== Entries provided ==
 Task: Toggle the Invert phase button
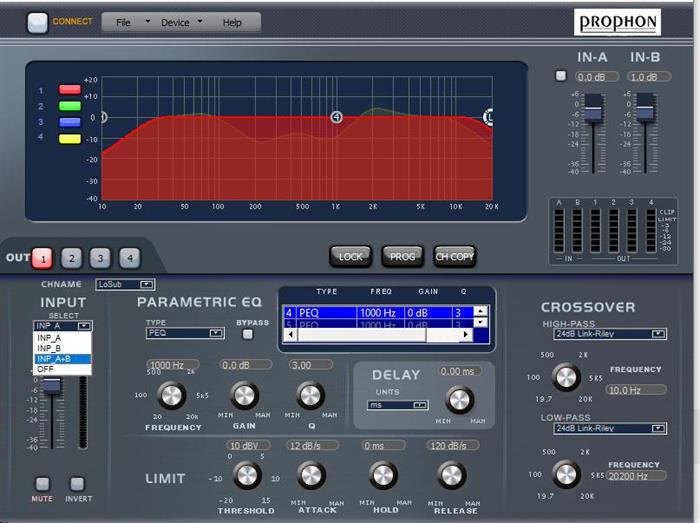click(76, 485)
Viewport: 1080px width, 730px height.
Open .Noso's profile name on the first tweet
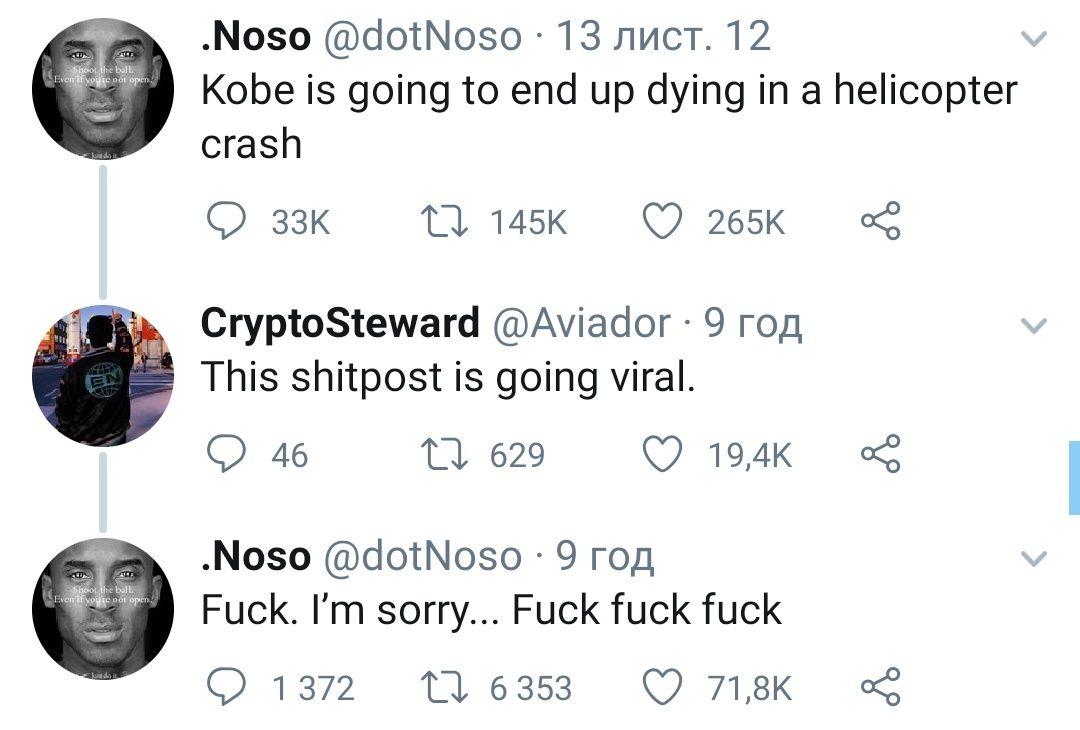(x=256, y=36)
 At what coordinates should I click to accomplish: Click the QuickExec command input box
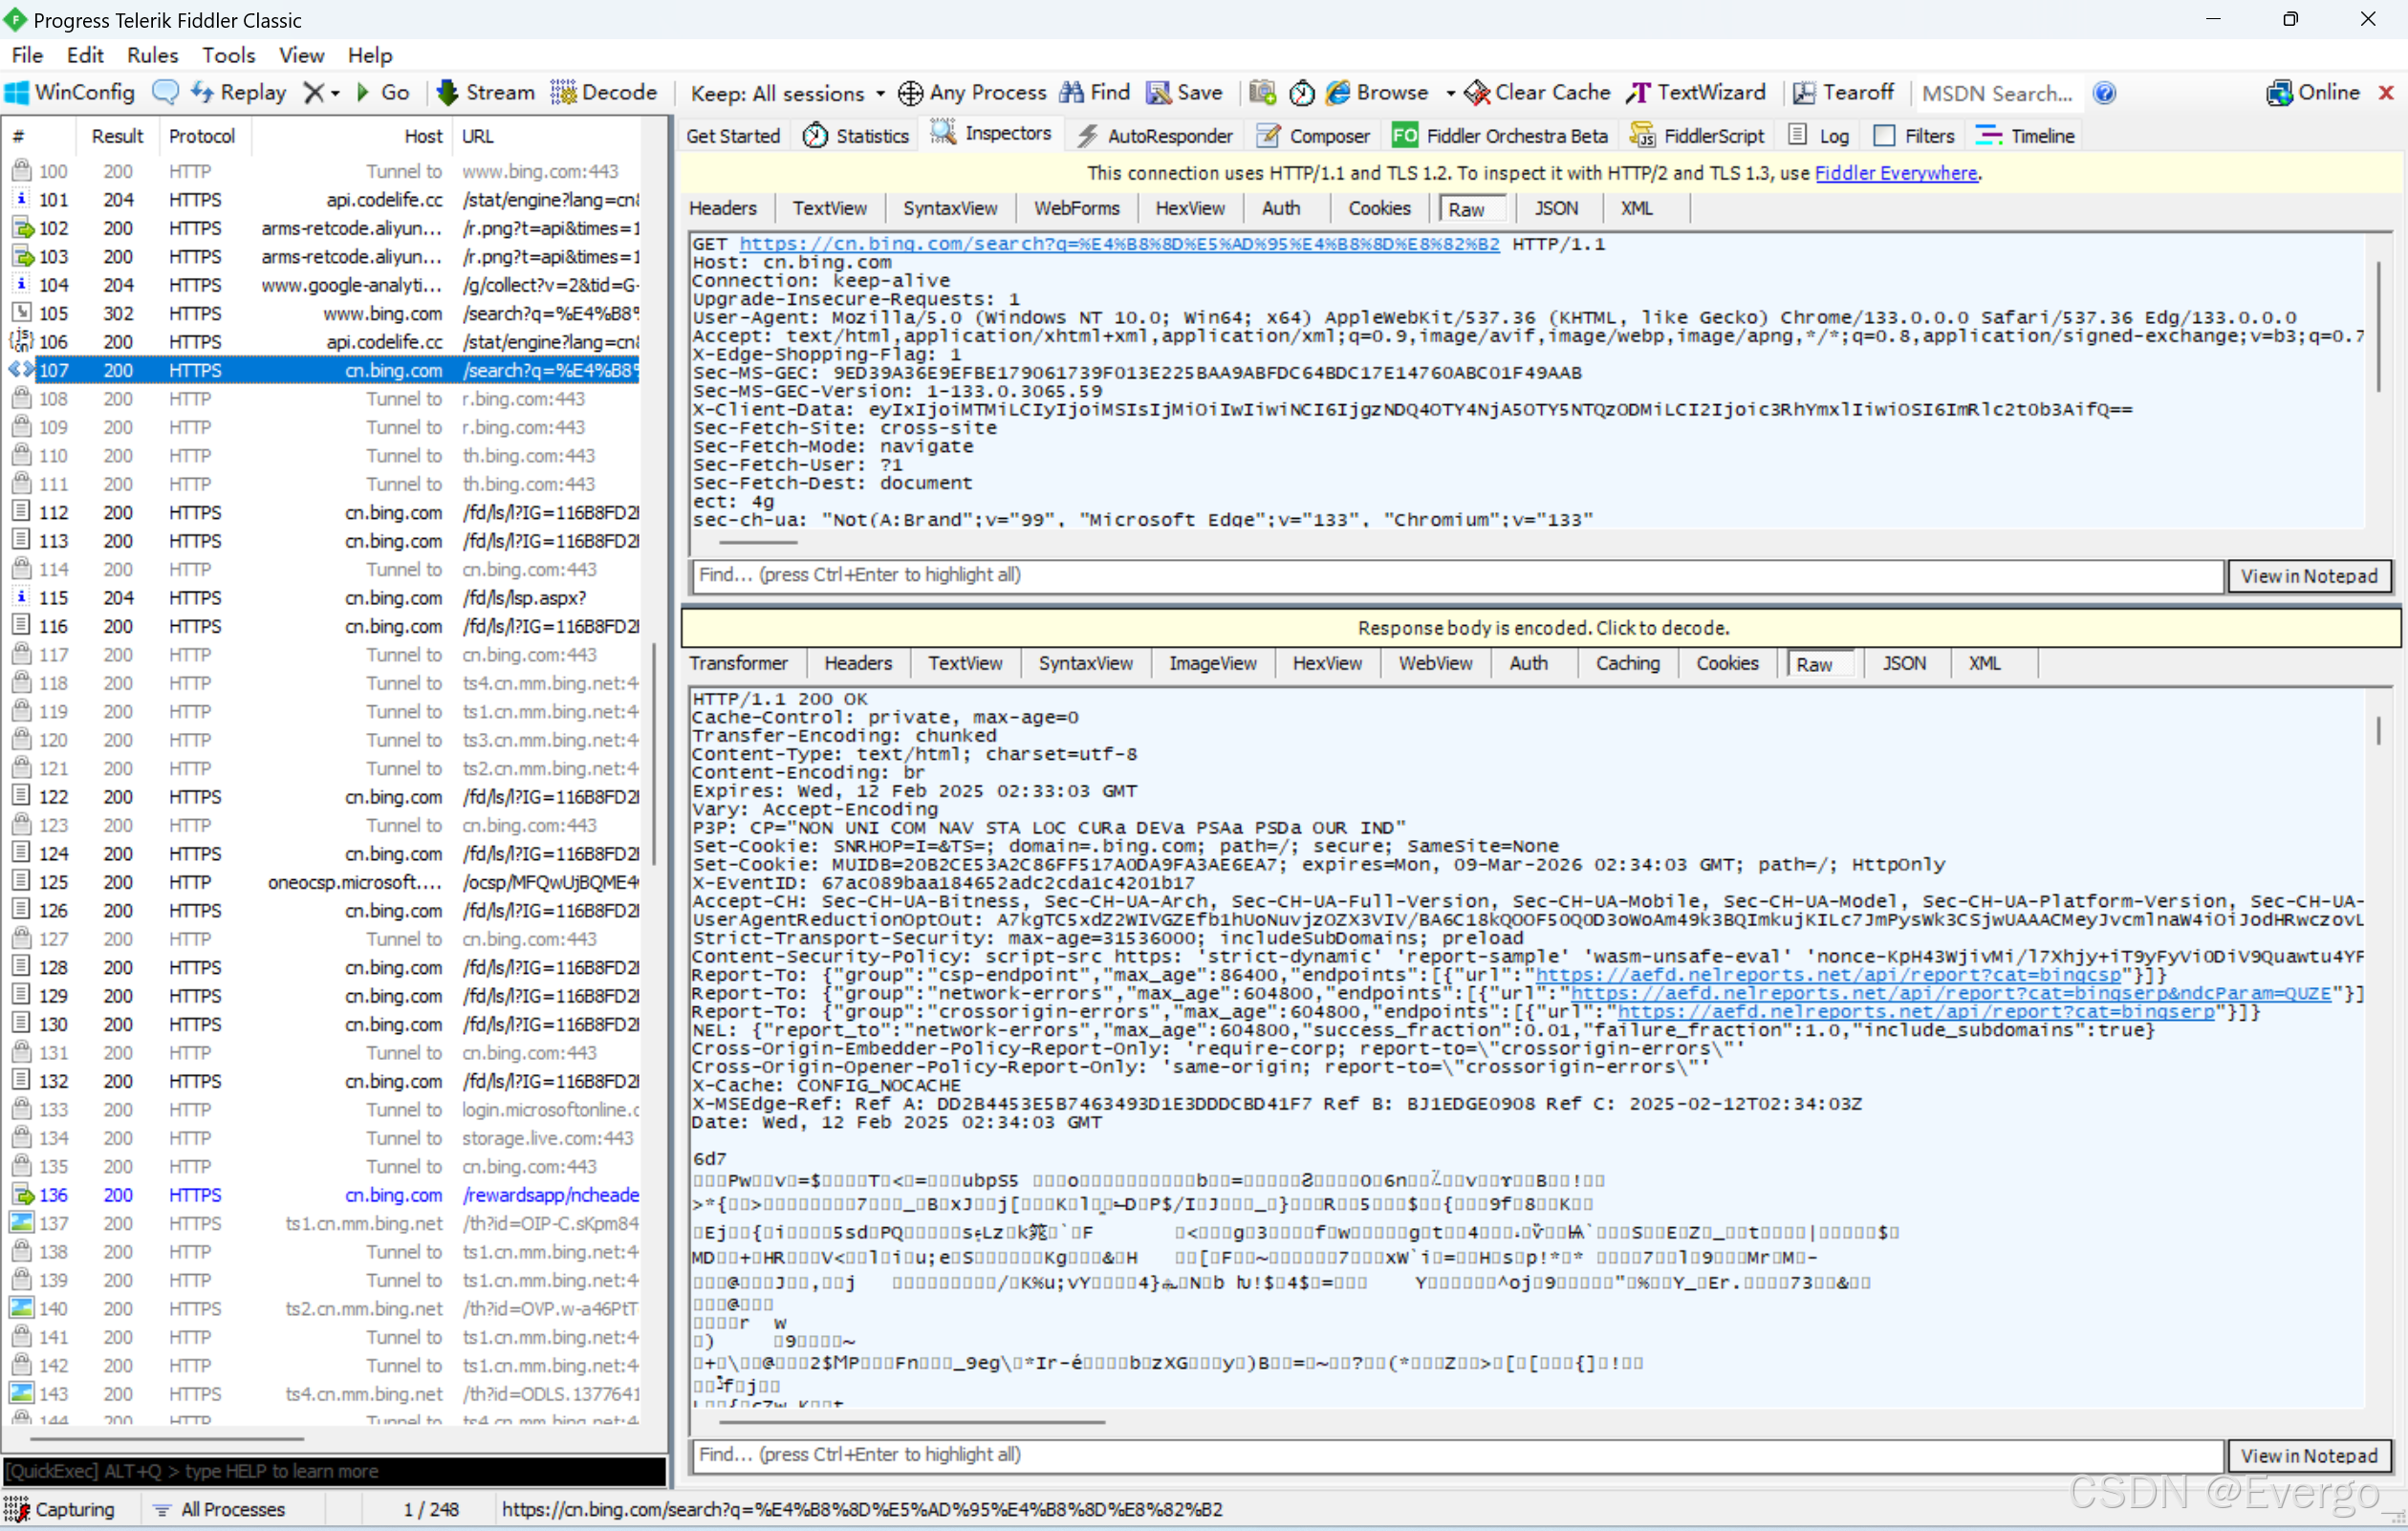pos(335,1470)
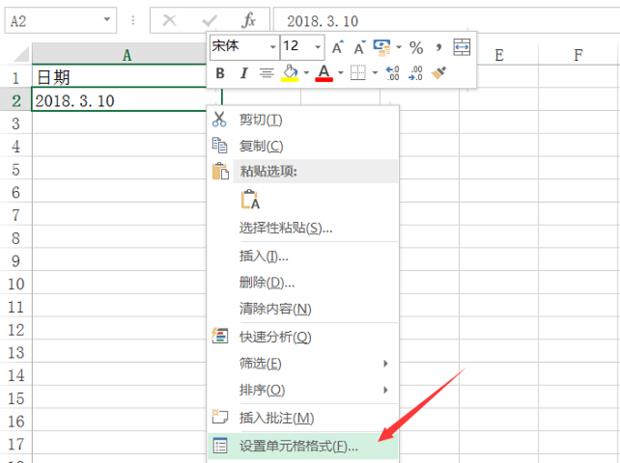Open the font size 12 dropdown
Viewport: 620px width, 463px height.
pyautogui.click(x=318, y=47)
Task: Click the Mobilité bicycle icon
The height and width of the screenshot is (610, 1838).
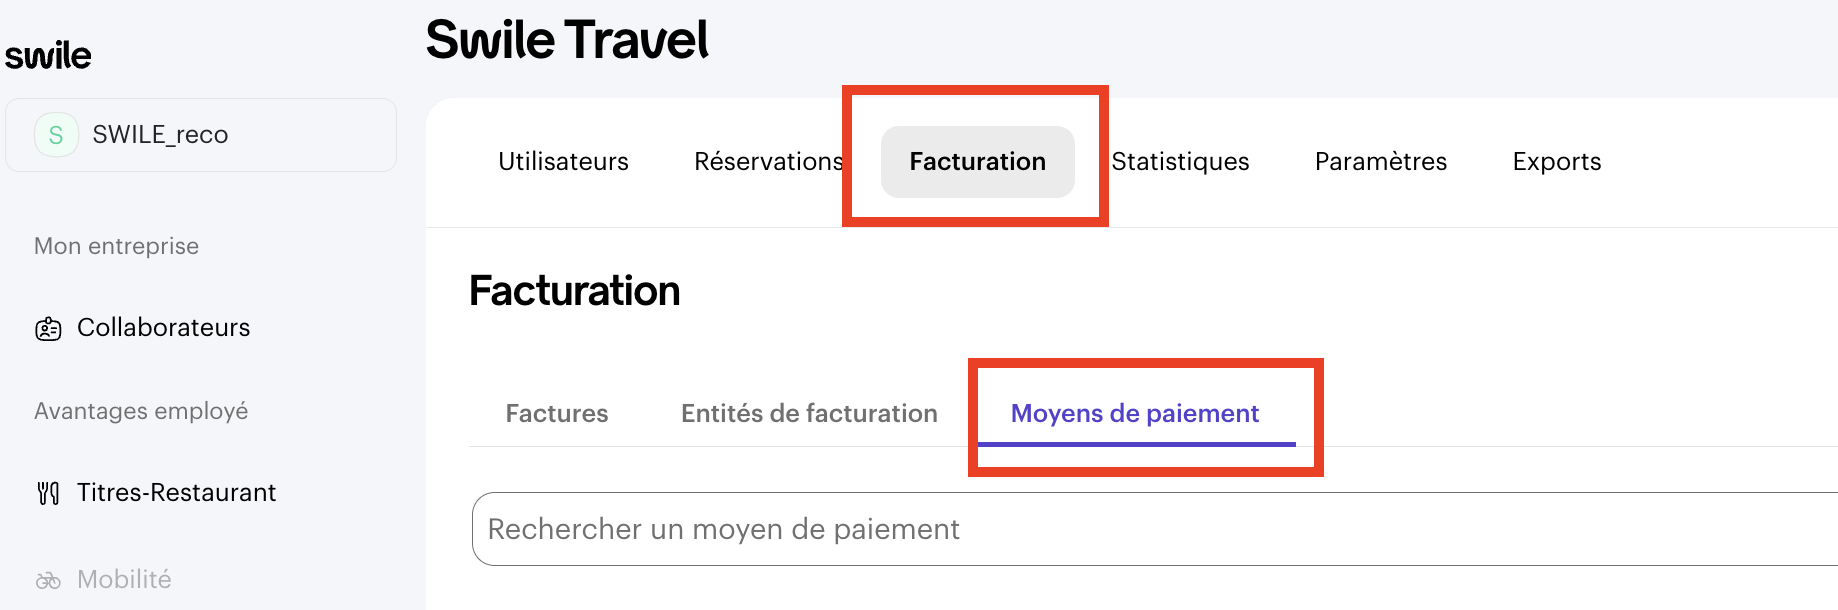Action: point(48,581)
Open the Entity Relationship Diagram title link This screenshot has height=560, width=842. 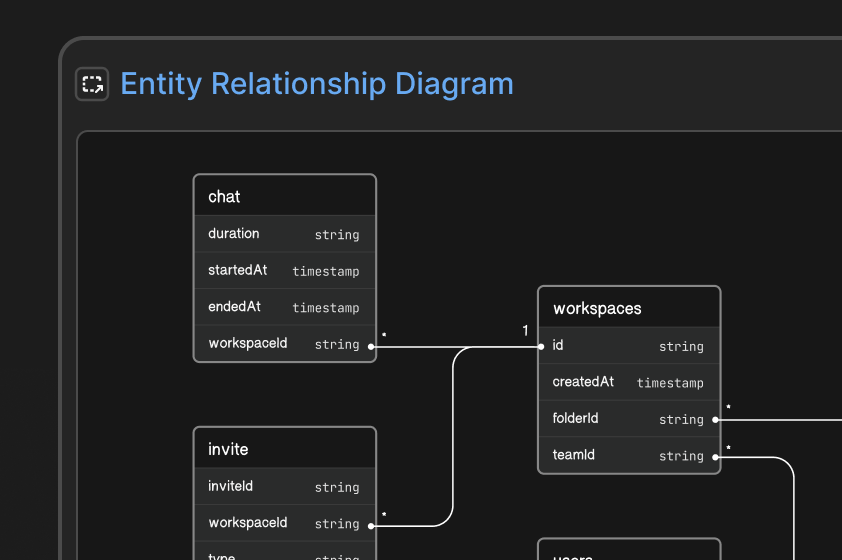(x=317, y=84)
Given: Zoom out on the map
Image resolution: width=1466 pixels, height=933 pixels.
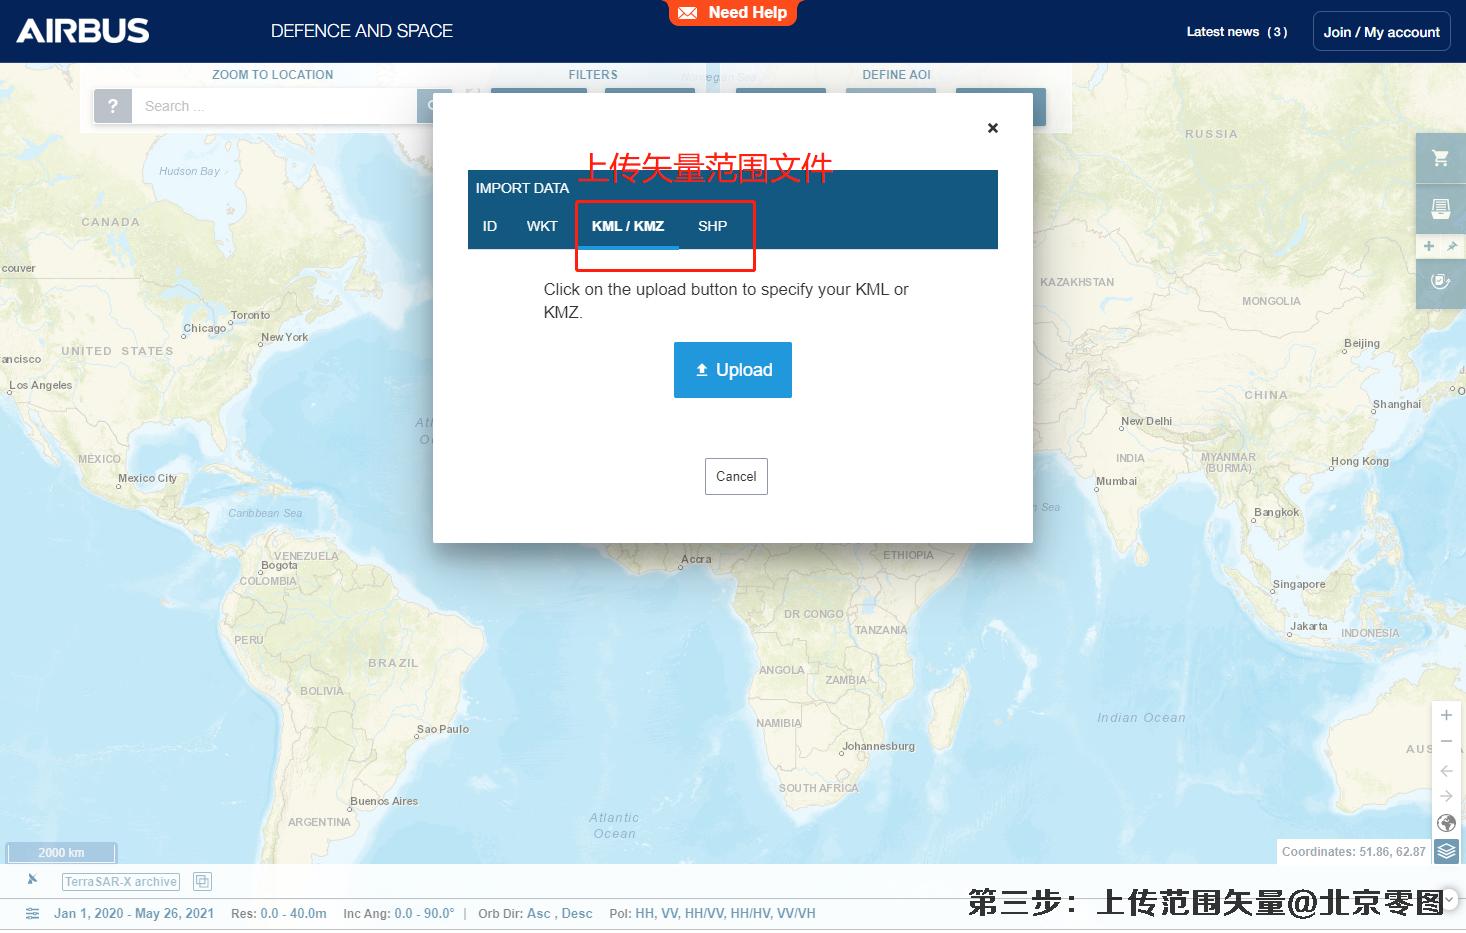Looking at the screenshot, I should (1446, 742).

== Set exercise ==
Reproduce verbatim the records from the line that contains "Given: Zoom out on the map" through the end of the records, both ends included, omitting the pictures from your answer.

== Result of this exercise ==
Given: Zoom out on the map
Image resolution: width=1466 pixels, height=933 pixels.
Looking at the screenshot, I should (1446, 742).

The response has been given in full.